AINS + IPP : protection gastrique utile… ou mésusage fréquent ?

Pourquoi co-prescrire un IPP ?

Les AINS augmentent le risque d’ulcère et d’hémorragie haute digestive par inhibition des prostaglandines protectrices de la muqueuse. Les IPP réduisent significativement ce risque chez les patients à haut risque et constituent le traitement préventif de référence. Mais dans la pratique, beaucoup de prescriptions sont faites « par réflexe », sans véritable indication.

Sont considérés comme à risque les patients de plus de 65 ans, ceux ayant déjà présenté un ulcère ou une hémorragie digestive, ou encore ceux recevant en parallèle un anticoagulant, un antiagrégant plaquettaire ou un corticoïde. Dans ces situations, si l’AINS est indispensable, un IPP à demi-dose (sauf l’oméprazole qui reste prescrit à pleine dose) doit être ajouté, puis interrompu dès l’arrêt de l’anti-inflammatoire.

Ce que l’IPP fait… et ce qu’il ne fait pas

L’efficacité préventive des IPP est bien démontrée pour les ulcères et hémorragies de l’estomac et du duodénum. En revanche, ils ne protègent pas l’intestin grêle ni le côlon ; certaines études suggèrent même une aggravation des lésions intestinales en lien avec une modification du microbiote. De la même façon, ils n’ont aucun effet sur les complications rénales ou cardiovasculaires des AINS.

Quel IPP, quelle dose, quelle durée ?

En prévention, l’IPP se prend à demi-dose (par exemple pantoprazole 20 mg, lansoprazole 15 mg, ésoméprazole 20 mg ou rabéprazole 10 mg), sauf pour l’oméprazole qui nécessite une dose standard de 20 mg par jour. Le traitement doit être arrêté en même temps que l’AINS. Si l’anti-inflammatoire a déjà provoqué une lésion, on prescrit un IPP à pleine dose pendant quatre à huit semaines, puis on réévalue. Dans tous les cas, une prise unique le matin avant le repas assure une efficacité optimale.

Alternatives et stratégies complémentaires

La première règle reste de limiter la durée et la dose des AINS : pas plus de trois jours pour la fièvre et cinq jours pour la douleur en automédication, toujours au cours d’un repas. Lorsque le risque gastro-intestinal est très élevé et le risque cardiovasculaire faible, le recours à un AINS COX-2 sélectif (comme le célécoxib) associé à un IPP peut être envisagé. Le misoprostol reste une option possible mais sa tolérance digestive médiocre limite largement son emploi.

Quand l’IPP devient un mésusage

Dans de nombreux cas, l’IPP n’apporte aucun bénéfice. Un adulte jeune sans antécédent ni traitement à risque n’a pas besoin de protection gastrique pour un court traitement par AINS. De même, un corticoïde ou un antiagrégant plaquettaire isolé ne justifie pas l’adjonction d’un IPP. Le problème tient donc à la banalisation de la prescription, qui entretient une consommation chronique et souvent injustifiée.

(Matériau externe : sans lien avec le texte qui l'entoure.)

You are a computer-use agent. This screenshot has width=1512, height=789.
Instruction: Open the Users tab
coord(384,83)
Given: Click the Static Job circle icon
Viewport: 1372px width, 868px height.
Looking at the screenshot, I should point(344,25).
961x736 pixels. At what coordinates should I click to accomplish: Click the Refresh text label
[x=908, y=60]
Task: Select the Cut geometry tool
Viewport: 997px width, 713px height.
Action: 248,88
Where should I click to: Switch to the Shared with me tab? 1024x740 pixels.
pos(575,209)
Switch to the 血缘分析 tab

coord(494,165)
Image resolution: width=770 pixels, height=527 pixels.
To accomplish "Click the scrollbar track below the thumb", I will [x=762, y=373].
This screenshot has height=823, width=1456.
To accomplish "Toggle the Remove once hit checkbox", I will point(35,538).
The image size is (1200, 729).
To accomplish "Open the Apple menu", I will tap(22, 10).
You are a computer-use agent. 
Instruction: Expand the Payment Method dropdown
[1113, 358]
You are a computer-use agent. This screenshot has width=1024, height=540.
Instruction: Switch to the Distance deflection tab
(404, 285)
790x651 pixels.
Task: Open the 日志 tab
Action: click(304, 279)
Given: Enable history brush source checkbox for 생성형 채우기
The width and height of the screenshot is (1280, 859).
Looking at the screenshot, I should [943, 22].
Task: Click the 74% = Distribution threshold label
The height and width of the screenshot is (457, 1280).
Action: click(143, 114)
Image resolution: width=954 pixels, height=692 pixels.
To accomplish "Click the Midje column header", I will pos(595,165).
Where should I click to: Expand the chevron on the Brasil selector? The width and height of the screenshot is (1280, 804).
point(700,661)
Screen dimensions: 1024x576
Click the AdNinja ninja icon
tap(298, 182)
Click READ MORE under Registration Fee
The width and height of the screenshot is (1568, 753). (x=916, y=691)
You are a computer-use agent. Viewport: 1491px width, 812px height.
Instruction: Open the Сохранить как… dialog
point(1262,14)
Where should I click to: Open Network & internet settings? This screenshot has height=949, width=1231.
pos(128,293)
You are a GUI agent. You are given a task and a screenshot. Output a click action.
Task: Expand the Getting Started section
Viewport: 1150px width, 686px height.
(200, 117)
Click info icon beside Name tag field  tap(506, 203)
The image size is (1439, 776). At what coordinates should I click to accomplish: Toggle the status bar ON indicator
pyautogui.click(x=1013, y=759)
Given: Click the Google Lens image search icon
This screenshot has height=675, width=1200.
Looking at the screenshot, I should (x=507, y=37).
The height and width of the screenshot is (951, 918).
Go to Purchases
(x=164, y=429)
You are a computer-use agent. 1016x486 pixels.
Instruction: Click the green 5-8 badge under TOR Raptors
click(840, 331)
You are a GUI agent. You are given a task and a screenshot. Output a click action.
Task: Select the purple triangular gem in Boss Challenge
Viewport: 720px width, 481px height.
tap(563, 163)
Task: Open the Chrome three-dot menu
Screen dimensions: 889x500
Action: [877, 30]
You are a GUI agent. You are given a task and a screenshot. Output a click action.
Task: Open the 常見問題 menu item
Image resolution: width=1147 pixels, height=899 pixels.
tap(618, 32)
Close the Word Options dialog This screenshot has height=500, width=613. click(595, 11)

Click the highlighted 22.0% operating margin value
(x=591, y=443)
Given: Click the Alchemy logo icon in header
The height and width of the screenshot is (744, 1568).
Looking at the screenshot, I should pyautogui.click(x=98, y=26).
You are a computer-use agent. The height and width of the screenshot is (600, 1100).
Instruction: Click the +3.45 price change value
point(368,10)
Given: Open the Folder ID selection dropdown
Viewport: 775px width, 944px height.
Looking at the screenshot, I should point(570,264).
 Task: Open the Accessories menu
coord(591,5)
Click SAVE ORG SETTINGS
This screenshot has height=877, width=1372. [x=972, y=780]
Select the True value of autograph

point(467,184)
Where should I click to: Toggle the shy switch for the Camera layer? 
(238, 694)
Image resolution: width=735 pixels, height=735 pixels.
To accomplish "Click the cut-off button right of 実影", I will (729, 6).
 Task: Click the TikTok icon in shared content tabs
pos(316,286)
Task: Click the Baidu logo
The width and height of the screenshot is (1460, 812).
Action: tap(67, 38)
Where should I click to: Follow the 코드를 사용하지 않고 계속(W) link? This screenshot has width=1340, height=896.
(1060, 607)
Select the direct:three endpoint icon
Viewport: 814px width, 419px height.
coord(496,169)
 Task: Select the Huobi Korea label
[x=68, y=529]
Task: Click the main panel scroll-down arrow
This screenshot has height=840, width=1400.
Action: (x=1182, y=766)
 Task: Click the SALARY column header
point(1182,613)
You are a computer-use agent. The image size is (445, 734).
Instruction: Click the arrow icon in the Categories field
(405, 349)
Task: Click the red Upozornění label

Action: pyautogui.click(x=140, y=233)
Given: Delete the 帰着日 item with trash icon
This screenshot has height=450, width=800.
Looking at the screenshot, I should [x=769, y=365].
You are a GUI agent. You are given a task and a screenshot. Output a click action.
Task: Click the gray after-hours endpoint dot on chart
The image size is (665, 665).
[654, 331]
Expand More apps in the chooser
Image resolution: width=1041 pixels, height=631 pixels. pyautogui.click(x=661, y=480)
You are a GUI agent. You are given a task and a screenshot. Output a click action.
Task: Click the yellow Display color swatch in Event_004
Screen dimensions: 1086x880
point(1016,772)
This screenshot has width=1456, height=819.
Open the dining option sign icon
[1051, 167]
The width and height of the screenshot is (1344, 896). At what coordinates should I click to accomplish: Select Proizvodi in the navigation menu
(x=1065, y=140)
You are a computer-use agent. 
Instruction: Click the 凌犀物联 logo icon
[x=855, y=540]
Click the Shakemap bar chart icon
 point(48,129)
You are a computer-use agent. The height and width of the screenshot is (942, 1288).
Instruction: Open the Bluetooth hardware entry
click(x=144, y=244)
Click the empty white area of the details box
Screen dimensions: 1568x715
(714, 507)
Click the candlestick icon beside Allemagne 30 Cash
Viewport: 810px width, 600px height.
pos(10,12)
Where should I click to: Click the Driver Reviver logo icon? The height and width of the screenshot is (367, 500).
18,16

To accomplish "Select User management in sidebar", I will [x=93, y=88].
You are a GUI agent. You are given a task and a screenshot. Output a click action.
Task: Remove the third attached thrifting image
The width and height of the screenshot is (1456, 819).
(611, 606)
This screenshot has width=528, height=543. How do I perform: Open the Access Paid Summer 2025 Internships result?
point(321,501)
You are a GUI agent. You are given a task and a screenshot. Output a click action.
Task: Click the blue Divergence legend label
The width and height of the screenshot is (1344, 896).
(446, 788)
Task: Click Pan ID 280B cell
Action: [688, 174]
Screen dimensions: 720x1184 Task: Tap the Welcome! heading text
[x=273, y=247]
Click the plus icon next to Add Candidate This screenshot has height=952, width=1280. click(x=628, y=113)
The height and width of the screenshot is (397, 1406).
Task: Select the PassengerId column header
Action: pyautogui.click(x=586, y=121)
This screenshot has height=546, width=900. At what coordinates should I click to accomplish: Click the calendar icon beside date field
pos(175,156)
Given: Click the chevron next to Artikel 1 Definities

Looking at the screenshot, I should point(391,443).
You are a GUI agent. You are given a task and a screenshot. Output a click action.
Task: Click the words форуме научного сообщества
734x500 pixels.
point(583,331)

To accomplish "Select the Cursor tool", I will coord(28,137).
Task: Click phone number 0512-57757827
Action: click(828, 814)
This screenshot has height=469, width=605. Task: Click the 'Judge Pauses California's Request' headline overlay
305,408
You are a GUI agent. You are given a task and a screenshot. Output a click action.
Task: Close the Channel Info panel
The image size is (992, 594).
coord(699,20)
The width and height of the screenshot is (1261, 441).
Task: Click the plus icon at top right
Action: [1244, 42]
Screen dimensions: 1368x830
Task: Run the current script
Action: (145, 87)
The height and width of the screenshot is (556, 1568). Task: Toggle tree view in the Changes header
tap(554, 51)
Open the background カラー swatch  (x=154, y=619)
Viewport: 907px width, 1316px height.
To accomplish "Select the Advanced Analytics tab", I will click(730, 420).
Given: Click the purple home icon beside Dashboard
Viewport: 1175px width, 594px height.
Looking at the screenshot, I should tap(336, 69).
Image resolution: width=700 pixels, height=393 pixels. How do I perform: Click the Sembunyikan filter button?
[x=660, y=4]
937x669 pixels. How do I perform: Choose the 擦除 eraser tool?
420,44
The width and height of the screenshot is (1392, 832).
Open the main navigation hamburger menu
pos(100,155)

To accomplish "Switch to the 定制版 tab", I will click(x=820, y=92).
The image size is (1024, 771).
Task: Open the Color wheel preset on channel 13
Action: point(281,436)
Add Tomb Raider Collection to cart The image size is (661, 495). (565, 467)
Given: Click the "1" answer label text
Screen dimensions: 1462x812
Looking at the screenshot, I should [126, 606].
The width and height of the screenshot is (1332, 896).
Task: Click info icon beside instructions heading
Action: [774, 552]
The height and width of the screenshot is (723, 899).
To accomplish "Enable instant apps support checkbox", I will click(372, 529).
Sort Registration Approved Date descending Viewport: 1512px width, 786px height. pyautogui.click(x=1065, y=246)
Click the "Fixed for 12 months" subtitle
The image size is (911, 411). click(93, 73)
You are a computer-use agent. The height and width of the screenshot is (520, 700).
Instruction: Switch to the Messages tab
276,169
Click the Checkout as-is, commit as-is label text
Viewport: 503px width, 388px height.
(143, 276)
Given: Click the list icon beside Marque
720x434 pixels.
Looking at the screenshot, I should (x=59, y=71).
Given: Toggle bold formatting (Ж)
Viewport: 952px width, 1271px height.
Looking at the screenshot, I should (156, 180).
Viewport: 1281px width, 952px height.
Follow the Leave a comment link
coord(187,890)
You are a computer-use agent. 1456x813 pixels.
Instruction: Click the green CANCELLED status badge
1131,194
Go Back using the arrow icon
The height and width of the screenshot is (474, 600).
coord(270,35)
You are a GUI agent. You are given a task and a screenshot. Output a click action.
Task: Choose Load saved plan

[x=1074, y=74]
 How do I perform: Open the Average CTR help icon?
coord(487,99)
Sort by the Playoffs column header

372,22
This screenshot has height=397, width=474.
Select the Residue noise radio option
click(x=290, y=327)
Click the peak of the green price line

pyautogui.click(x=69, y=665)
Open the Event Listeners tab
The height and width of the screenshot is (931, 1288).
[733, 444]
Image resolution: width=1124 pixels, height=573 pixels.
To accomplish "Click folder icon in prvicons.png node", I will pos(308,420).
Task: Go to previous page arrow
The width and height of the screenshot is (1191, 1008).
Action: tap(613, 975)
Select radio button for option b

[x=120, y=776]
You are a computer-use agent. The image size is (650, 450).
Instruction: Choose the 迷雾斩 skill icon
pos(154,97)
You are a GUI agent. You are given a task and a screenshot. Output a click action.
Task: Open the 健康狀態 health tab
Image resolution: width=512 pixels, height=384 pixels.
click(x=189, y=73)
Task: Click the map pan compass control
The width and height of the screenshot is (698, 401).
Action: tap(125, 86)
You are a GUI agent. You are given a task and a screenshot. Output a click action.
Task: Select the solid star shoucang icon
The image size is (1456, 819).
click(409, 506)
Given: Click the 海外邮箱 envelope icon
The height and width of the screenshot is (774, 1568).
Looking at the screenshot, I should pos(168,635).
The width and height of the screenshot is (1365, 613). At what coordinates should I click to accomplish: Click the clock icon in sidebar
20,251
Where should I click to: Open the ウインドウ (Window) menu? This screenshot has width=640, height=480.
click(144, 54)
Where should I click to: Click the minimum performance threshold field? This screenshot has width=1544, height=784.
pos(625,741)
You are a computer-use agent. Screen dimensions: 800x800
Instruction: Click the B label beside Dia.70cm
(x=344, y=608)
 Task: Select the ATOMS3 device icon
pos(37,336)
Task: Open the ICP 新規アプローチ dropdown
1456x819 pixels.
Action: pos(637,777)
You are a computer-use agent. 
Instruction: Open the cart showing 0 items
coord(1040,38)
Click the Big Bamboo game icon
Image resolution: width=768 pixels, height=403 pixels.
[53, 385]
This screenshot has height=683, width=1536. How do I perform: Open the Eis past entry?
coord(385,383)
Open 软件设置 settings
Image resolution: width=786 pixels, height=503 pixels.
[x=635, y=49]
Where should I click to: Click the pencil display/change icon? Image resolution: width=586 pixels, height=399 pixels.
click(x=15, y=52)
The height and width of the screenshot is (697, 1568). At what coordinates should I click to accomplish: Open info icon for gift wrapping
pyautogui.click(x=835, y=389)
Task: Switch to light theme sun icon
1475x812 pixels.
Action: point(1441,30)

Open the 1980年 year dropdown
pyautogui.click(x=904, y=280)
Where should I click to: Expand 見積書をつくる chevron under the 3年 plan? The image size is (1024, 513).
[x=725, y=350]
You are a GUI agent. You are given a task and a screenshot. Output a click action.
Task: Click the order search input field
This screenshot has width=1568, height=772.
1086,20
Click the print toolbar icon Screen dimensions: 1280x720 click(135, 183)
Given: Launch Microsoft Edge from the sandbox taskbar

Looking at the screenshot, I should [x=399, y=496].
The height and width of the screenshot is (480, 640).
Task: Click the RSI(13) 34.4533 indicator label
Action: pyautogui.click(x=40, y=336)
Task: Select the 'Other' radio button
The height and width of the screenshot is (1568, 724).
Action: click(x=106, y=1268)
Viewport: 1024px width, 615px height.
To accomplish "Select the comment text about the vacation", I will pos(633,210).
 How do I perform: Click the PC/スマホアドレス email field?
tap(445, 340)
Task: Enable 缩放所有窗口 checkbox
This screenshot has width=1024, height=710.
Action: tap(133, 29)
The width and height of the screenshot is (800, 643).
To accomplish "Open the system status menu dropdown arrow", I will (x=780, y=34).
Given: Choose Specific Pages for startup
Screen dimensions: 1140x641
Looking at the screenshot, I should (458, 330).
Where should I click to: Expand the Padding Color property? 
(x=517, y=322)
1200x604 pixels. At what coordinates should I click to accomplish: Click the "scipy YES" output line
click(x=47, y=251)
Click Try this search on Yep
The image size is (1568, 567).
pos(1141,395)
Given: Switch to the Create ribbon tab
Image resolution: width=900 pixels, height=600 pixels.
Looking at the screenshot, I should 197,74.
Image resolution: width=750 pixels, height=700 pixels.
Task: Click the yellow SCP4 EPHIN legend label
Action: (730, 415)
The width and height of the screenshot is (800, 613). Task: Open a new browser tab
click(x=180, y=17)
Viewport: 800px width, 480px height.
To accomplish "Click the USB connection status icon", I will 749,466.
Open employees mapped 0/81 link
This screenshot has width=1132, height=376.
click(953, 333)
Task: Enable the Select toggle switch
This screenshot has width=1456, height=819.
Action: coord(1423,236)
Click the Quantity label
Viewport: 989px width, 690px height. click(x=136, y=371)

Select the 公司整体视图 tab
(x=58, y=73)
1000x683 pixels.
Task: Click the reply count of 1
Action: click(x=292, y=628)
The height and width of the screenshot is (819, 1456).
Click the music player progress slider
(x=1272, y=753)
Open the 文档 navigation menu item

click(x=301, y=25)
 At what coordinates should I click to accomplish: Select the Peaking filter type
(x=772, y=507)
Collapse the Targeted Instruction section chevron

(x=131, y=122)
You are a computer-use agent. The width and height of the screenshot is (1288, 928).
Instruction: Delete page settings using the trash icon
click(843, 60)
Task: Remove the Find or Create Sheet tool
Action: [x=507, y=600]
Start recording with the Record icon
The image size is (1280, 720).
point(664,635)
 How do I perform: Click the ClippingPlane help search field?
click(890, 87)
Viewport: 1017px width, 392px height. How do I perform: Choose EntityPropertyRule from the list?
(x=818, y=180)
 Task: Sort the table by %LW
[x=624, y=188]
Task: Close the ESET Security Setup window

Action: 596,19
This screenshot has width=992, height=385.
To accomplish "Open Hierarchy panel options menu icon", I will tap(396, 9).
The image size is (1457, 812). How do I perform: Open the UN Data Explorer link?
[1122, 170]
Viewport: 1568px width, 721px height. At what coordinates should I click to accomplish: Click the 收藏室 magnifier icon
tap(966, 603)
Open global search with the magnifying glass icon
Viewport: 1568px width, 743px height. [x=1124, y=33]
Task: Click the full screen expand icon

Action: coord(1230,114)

Attention aux interactions

Un point clé doit rester en tête : l’oméprazole et l’ésoméprazole diminuent l’efficacité du clopidogrel en freinant sa transformation en métabolite actif. Dans ce cas, mieux vaut recourir au pantoprazole ou au rabéprazole.

Conseils pratiques au comptoir

Devant une demande d’AINS, il faut d’abord se demander si ce traitement est vraiment indispensable, ou si un paracétamol pourrait suffire. Si l’AINS est retenu, il doit être prescrit ou conseillé à la dose minimale et pour la durée la plus courte, au cours d’un repas. La présence de facteurs de risque digestifs justifie alors l’ajout d’un IPP, mais uniquement pour la durée du traitement anti-inflammatoire. Enfin, la vigilance s’impose vis-à-vis des patients polymédiqués, notamment sous clopidogrel, pour éviter les interactions.

Points de vigilance IPP

Au long cours, les IPP exposent à des effets indésirables : hypomagnésémie, carence en vitamine B12, augmentation du risque d’infections digestives (notamment à Clostridioides difficile), colites microscopiques, atteintes rénales suspectées, sans oublier l’effet rebond à l’arrêt. Leur prescription doit donc toujours être réévaluée régulièrement.

À retenir

L’association AINS + IPP est justifiée chez les patients à haut risque digestif, mais elle n’a pas vocation à devenir systématique. Utilisée sans discernement, elle expose à une iatrogénie évitable et entretient la surconsommation chronique d’IPP. En officine, nous devons veiller à replacer chaque traitement dans son juste contexte, rappeler que l’IPP doit s’arrêter en même temps que l’AINS, et sécuriser la délivrance en cas de co-prescriptions sensibles.